Another troubling aspect to Koons being placed front and center at the new LACMA is the effect Train will have on the overall look of the museum, giving it the aura of a commercial entertainment theme park like Hollywood’s Universal Citywalk, confirming the clichés people have about culture in a place like Los Angeles. Dutch architect Rem Koolhaas was initially selected to redesign the museum, but when his plans proved too costly, he was fired and replaced by the Italian architect Renzo Piano. As Piano drew up plans for the renovated museum, LACMA’s director Michael Govan began to interject his own ideas for the look and feel of the revamped institution - bringing the wretched Koons into the picture. L.A. Times staff writer Christopher Hawthorne correctly but politely referred to this as “pulling focus” from Piano’s graceful designs. Hawthorne wrote that Koons’ Train carries:

“…heavy symbolic weight and a sensibility that couldn’t be more different from Piano’s work. The architect’s recent projects stress rationality, the careful manipulation of light and a seamless, elegant marriage of technology and design. The train, which hangs perpendicular to the ground, seems to be hurtling straight at the pavement, ready to smash all those ideas to bits. In part - and there is really no getting around this fact - the new elements also serve to camouflage Piano’s architecture.”

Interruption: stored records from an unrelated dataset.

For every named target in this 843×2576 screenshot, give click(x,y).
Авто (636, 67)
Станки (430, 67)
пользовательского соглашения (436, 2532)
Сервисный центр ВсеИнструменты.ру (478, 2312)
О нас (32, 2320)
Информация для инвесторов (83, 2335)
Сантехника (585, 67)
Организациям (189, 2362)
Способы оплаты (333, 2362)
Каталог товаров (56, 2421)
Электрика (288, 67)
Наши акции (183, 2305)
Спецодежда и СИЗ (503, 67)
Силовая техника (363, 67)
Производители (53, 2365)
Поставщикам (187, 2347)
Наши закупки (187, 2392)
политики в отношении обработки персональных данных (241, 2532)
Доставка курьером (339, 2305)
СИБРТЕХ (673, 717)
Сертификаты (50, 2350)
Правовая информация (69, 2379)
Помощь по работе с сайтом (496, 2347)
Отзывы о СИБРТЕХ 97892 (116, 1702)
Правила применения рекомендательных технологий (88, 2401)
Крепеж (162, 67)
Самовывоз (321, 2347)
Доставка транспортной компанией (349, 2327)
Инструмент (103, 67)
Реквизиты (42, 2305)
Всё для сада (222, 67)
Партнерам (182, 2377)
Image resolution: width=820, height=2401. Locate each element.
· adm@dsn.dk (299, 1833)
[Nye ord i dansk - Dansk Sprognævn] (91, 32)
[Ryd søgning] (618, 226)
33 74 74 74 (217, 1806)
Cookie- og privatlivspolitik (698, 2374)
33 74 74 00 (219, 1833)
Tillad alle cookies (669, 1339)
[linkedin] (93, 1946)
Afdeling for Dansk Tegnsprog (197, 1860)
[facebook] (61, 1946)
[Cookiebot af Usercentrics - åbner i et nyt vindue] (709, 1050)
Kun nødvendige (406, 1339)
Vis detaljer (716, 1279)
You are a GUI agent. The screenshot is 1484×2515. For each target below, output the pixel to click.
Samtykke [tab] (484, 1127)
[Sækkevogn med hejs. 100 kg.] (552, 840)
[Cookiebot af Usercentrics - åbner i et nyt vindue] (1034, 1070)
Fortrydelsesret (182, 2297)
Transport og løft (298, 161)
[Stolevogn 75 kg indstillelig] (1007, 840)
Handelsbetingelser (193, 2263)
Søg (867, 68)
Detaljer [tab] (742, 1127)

Koons is deficient in his capacity to draw, paint, or sculpt - and like many other postmodernists, he contracts others to actually create his artworks. The manufacture of his objects is handled by a small army of studio assistants at his outfit, Jeff Koons Productions. In the previously mentioned Journal of Contemporary Art interview, he admitted that “I’m basically the idea person. I’m not physically involved in the production. I don’t have the necessary abilities.” Apologists for this type of art production say that its no different than the medieval or renaissance art workshops where apprentices labored under the direction of a master artist; but while the masters of old delegated certain tasks to other artists or assistants, they were more than mere directors, they were intimately involved in the actual work. That could even be said for a modern like Andy Warhol and his factory. The lowliest paint mixer in a renaissance workshop would have been a better draftsman than Koons - but these days, not having the “necessary abilities” is no impediment to becoming an art star with a lucrative career. Nevertheless, Koons is no master artist, and it is an embarrassment that LACMA actively promotes him.